##### SUPPLIED MATERIAL #####

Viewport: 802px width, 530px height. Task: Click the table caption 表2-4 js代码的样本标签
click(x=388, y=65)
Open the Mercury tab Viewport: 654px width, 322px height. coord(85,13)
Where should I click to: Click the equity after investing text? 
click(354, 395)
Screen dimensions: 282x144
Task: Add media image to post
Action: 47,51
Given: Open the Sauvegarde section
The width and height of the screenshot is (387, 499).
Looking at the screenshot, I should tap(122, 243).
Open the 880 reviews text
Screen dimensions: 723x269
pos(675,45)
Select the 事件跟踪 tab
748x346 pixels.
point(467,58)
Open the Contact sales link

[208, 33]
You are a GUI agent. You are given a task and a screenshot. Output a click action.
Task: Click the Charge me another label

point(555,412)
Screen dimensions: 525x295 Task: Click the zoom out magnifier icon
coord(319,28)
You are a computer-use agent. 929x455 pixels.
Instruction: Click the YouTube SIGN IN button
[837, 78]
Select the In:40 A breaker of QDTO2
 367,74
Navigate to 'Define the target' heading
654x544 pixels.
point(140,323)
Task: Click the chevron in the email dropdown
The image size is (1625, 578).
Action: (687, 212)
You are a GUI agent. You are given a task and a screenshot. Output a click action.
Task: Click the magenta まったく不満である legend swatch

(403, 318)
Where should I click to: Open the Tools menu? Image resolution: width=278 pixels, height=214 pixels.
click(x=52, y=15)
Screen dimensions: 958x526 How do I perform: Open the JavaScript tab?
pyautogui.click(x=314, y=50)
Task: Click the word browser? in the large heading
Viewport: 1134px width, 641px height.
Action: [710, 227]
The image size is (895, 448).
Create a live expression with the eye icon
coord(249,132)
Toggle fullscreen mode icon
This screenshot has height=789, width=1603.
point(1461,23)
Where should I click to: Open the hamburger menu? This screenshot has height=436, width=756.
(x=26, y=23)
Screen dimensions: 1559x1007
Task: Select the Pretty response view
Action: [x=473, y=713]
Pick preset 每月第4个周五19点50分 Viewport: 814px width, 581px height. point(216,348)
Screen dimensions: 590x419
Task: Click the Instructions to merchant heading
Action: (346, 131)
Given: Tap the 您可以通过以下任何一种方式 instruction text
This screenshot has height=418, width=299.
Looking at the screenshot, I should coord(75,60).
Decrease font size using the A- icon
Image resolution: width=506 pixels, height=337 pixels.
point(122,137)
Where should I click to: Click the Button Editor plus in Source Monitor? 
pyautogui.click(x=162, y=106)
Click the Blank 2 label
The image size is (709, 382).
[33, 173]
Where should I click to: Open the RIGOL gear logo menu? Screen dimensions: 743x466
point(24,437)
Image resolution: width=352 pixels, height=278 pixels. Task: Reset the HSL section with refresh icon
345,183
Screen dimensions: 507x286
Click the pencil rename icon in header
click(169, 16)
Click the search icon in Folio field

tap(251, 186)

#####

- _ACTION ITEM_
Could you please reproduce each record exactly, leaving nothing out?

- _REPLY TO THE EXERCISE_
Viewport: 802px width, 530px height. Task: Click the table caption 表2-4 js代码的样本标签
click(x=388, y=65)
Open the Mercury tab Viewport: 654px width, 322px height. coord(85,13)
Where should I click to: Click the equity after investing text? 
click(354, 395)
Screen dimensions: 282x144
Task: Add media image to post
Action: 47,51
Given: Open the Sauvegarde section
The width and height of the screenshot is (387, 499).
Looking at the screenshot, I should tap(122, 243).
Open the 880 reviews text
Screen dimensions: 723x269
pos(675,45)
Select the 事件跟踪 tab
748x346 pixels.
point(467,58)
Open the Contact sales link

[208, 33]
You are a GUI agent. You are given a task and a screenshot. Output a click action.
Task: Click the Charge me another label

point(555,412)
Screen dimensions: 525x295 Task: Click the zoom out magnifier icon
coord(319,28)
You are a computer-use agent. 929x455 pixels.
Instruction: Click the YouTube SIGN IN button
[837, 78]
Select the In:40 A breaker of QDTO2
 367,74
Navigate to 'Define the target' heading
654x544 pixels.
point(140,323)
Task: Click the chevron in the email dropdown
The image size is (1625, 578).
Action: (687, 212)
You are a GUI agent. You are given a task and a screenshot. Output a click action.
Task: Click the magenta まったく不満である legend swatch

(403, 318)
Where should I click to: Open the Tools menu? Image resolution: width=278 pixels, height=214 pixels.
click(x=52, y=15)
Screen dimensions: 958x526 How do I perform: Open the JavaScript tab?
pyautogui.click(x=314, y=50)
Task: Click the word browser? in the large heading
Viewport: 1134px width, 641px height.
Action: [710, 227]
The image size is (895, 448).
Create a live expression with the eye icon
coord(249,132)
Toggle fullscreen mode icon
This screenshot has height=789, width=1603.
point(1461,23)
Where should I click to: Open the hamburger menu? This screenshot has height=436, width=756.
(x=26, y=23)
Screen dimensions: 1559x1007
Task: Select the Pretty response view
Action: [x=473, y=713]
Pick preset 每月第4个周五19点50分 Viewport: 814px width, 581px height. point(216,348)
Screen dimensions: 590x419
Task: Click the Instructions to merchant heading
Action: (346, 131)
Given: Tap the 您可以通过以下任何一种方式 instruction text
This screenshot has height=418, width=299.
Looking at the screenshot, I should coord(75,60).
Decrease font size using the A- icon
Image resolution: width=506 pixels, height=337 pixels.
point(122,137)
Where should I click to: Click the Button Editor plus in Source Monitor? 
pyautogui.click(x=162, y=106)
Click the Blank 2 label
The image size is (709, 382).
[33, 173]
Where should I click to: Open the RIGOL gear logo menu? Screen dimensions: 743x466
point(24,437)
Image resolution: width=352 pixels, height=278 pixels. Task: Reset the HSL section with refresh icon
345,183
Screen dimensions: 507x286
Click the pencil rename icon in header
click(169, 16)
Click the search icon in Folio field

tap(251, 186)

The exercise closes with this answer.